All Products
Search
Document Center

E-MapReduce:Use EMR-CLI to deploy a custom gateway environment

Last Updated:Jan 06, 2026

A gateway submits jobs to a compute cluster and provides security isolation. E-MapReduce provides a tool named EMR-CLI to simplify gateway deployment. This tool creates an Alibaba Cloud ECS instance and deploys a gateway environment on the instance. This topic describes how to deploy a gateway environment after you create a DataLake, Dataflow, or OLAP cluster.

Three Gateway deployment modes and selection guide

A Gateway is an EMR job submission isolation layer that provides the following core benefits:

  • Decoupling client workloads from core cluster services

    It separates client operations, such as spark-submit, hive -f, and yarn application, from the master or Resource Manager nodes.
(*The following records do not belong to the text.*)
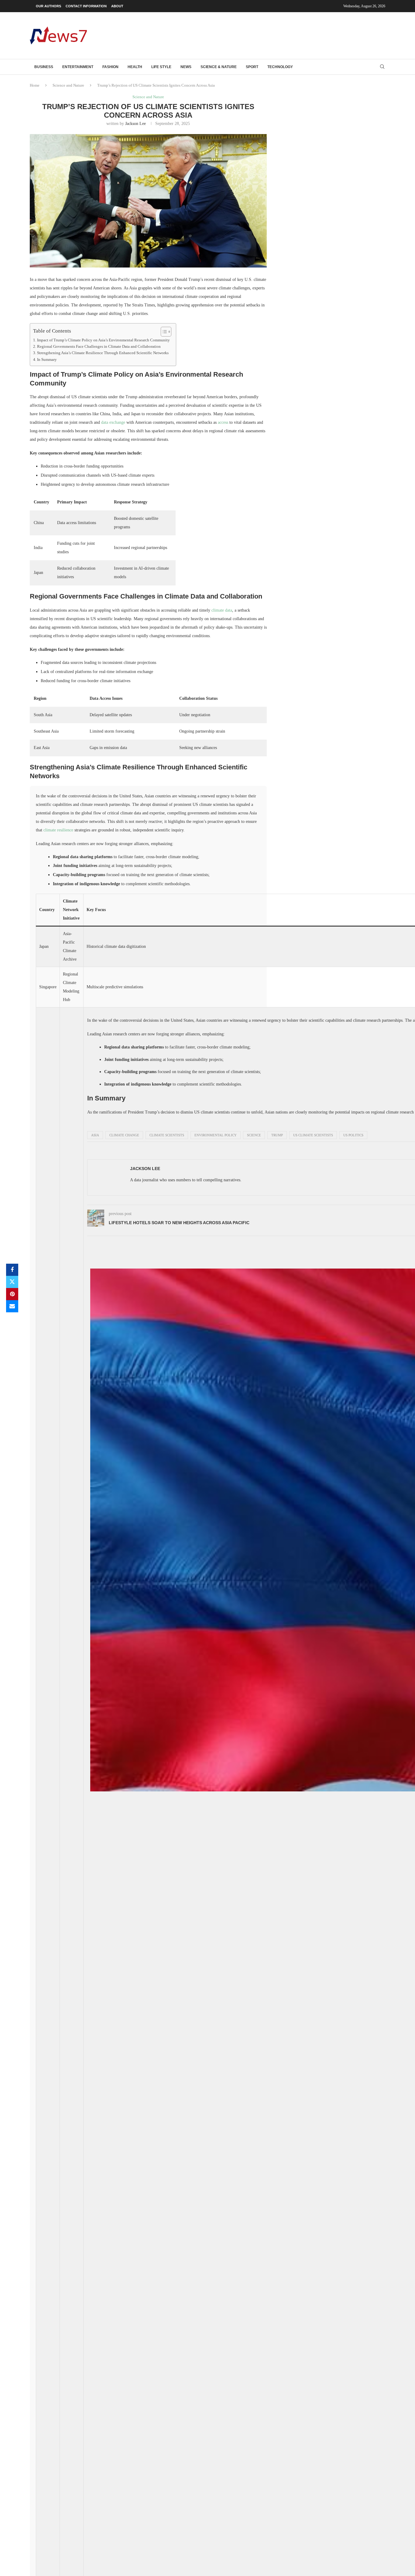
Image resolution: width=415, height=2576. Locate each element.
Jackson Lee (135, 123)
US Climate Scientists (313, 1135)
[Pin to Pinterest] (12, 1294)
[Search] (382, 66)
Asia (95, 1135)
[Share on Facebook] (12, 1270)
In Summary (47, 359)
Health (135, 67)
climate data (221, 610)
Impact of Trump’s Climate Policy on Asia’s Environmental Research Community (103, 340)
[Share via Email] (12, 1306)
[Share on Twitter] (12, 1282)
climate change (124, 1135)
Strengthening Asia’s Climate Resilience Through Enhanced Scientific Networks (103, 353)
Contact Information (86, 6)
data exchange (113, 422)
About (117, 6)
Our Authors (48, 6)
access (223, 422)
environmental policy (215, 1135)
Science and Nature (68, 85)
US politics (353, 1135)
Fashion (110, 67)
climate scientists (166, 1135)
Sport (252, 67)
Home (34, 85)
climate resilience (58, 830)
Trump (277, 1135)
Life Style (161, 67)
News (185, 67)
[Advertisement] (274, 35)
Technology (280, 67)
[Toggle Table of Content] (163, 331)
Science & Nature (219, 67)
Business (43, 67)
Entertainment (77, 67)
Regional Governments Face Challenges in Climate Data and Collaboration (99, 346)
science (254, 1135)
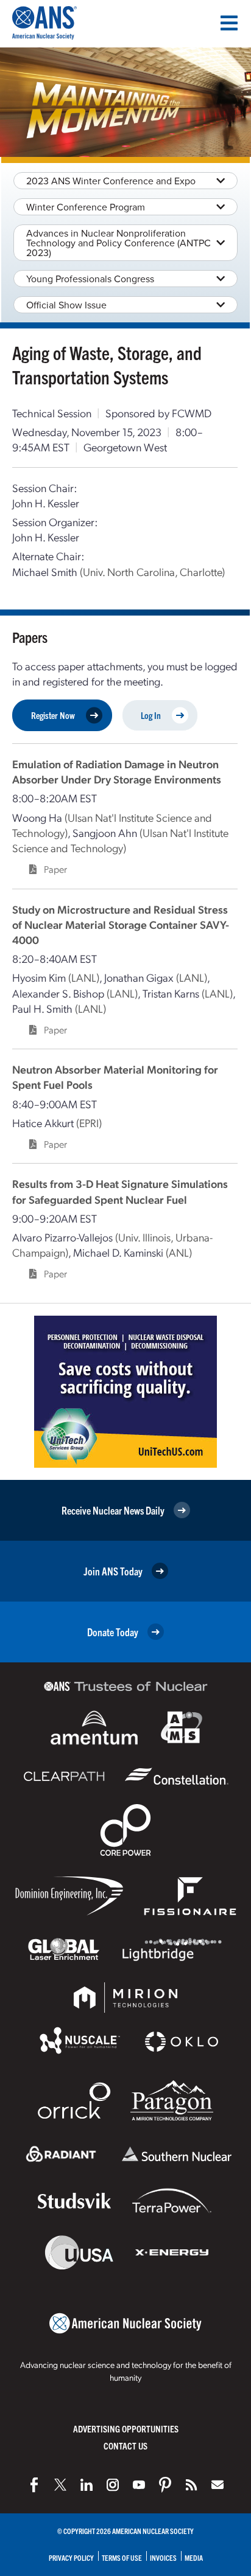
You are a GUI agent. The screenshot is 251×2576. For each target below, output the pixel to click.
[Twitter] (60, 2485)
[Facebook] (34, 2485)
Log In (151, 715)
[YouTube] (139, 2485)
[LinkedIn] (86, 2485)
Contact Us (125, 2445)
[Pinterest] (165, 2485)
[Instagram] (113, 2485)
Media (194, 2557)
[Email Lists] (217, 2485)
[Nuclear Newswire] (191, 2485)
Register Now (53, 715)
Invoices (163, 2557)
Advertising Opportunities (126, 2428)
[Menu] (229, 23)
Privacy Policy (71, 2557)
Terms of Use (122, 2557)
  • Implementing multi-tenant environment isolation

    It lets you configure independent runtime environments for different users or departments.
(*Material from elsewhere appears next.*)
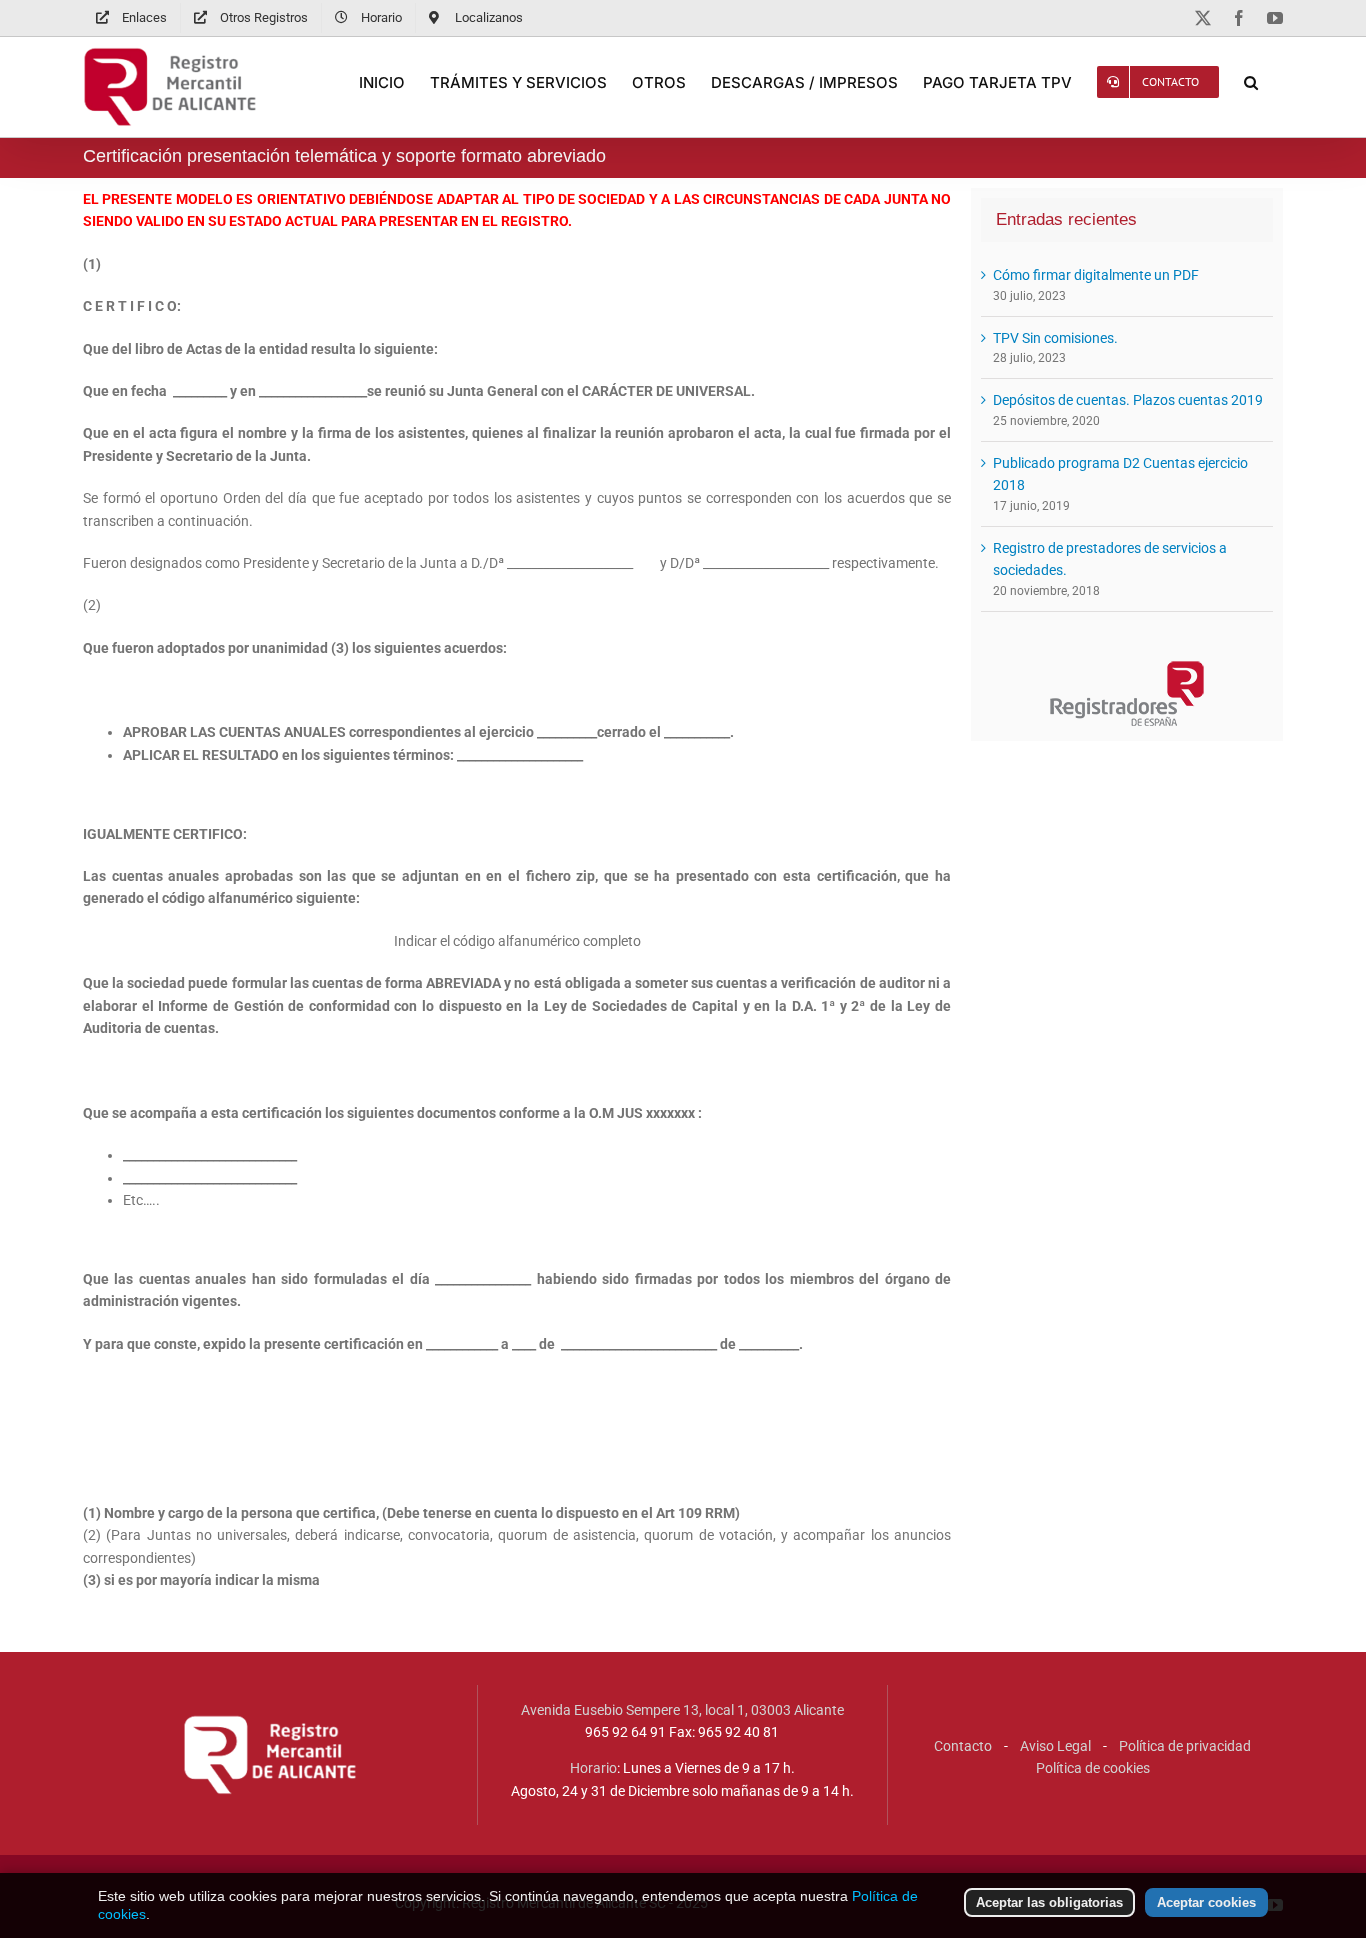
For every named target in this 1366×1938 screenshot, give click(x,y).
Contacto (963, 1746)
  • Improving cluster stability and maintainability

    It prevents issues such as high-frequency submissions, script debugging, environment conflicts, or resource contention from affecting key services such as YARN ResourceManager and Hadoop Distributed File System (HDFS) NameNode.

EMR offers three Gateway modes. Each mode is suitable for different cluster types, versions, and architectural requirements.

Type

Supported cluster types and version requirements

Deployment method and key features

Scenarios and recommendations

Gateway node group
(Recommended)

Only the following clusters are supported:

  • DataLake and DataFlow clusters: EMR-5.10.1 and later

  • Custom clusters: EMR-5.17.1 and later

• Add a node group directly to an existing cluster. For more information, see Manage node groups.
• Automatically synchronizes client configurations from the associated cluster.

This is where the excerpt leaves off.